So.. that error indeed looks wrong. I don't see anything SMP-unsafe about that driver.

smp_timer_init() is just a hook so that platforms can do per-CPU timer driver initialization. For APIC is should just be a noop. This patch below is enough to get me a working build on acrn_ehl_crb.

Then the question becomes "does it work?". I don't have a setup for running ACRN on EHL (and I don't see any docs checked in that would detail that, is there somewhere else I should look?), but it should certainly be possible to run CONFIG_APIC_TIMER=y on qemu_x86_64. And indeed I get a hang there in tests/kernel/common. It's probably not something terrible, I'll take a look.

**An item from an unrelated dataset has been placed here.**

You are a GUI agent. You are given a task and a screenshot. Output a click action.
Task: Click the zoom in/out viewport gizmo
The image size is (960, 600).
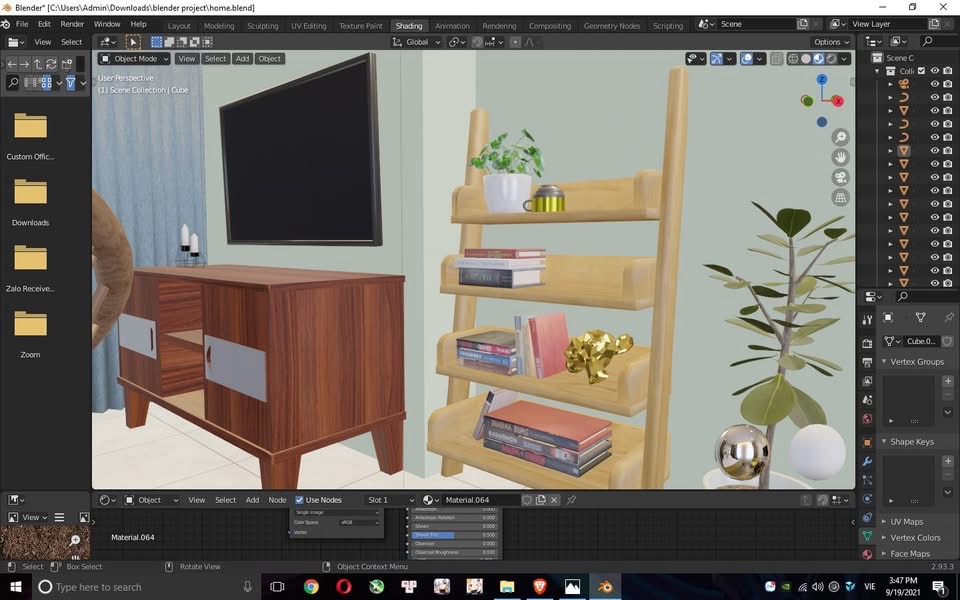coord(840,137)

diff --git a/boards/x86/acrn/acrn_ehl_crb_defconfig b/boards/x86/acrn/acrn_ehl_crb_defconfig
index c19908455e..4b1c299941 100644
--- a/boards/x86/acrn/acrn_ehl_crb_defconfig
+++ b/boards/x86/acrn/acrn_ehl_crb_defconfig
@@ -16,3 +16,5 @@ CONFIG_SHELL_BACKEND_SERIAL_INTERRUPT_DRIVEN=n
 CONFIG_KERNEL_VM_SIZE=0x1000000
 CONFIG_BUILD_NO_GAP_FILL=y
 CONFIG_APIC_TIMER_IRQ=48
+CONFIG_SMP=y
+CONFIG_MP_NUM_CPUS=2
\ No newline at end of file
diff --git a/drivers/timer/apic_timer.c b/drivers/timer/apic_timer.c
index 9a803f2d42..30da19c78f 100644
--- a/drivers/timer/apic_timer.c
+++ b/drivers/timer/apic_timer.c
@@ -8,8 +8,6 @@
 #include <spinlock.h>
 #include <drivers/interrupt_controller/loapic.h>

-BUILD_ASSERT(!IS_ENABLED(CONFIG_SMP), "APIC timer doesn't support SMP");
-
 /*
  * Overview:
  *
@@ -240,3 +238,8 @@ int sys_clock_driver_init(const struct device *dev)

        return 0;
 }
+
+void smp_timer_init(void)
+{
+       /* empty */
+}
jenmwms commented 3 years ago

Hi Andy! Thanks for taking a look!

don't have a setup for running ACRN on EHL (and I don't see any docs checked in that would detail that, is there somewhere else I should look?)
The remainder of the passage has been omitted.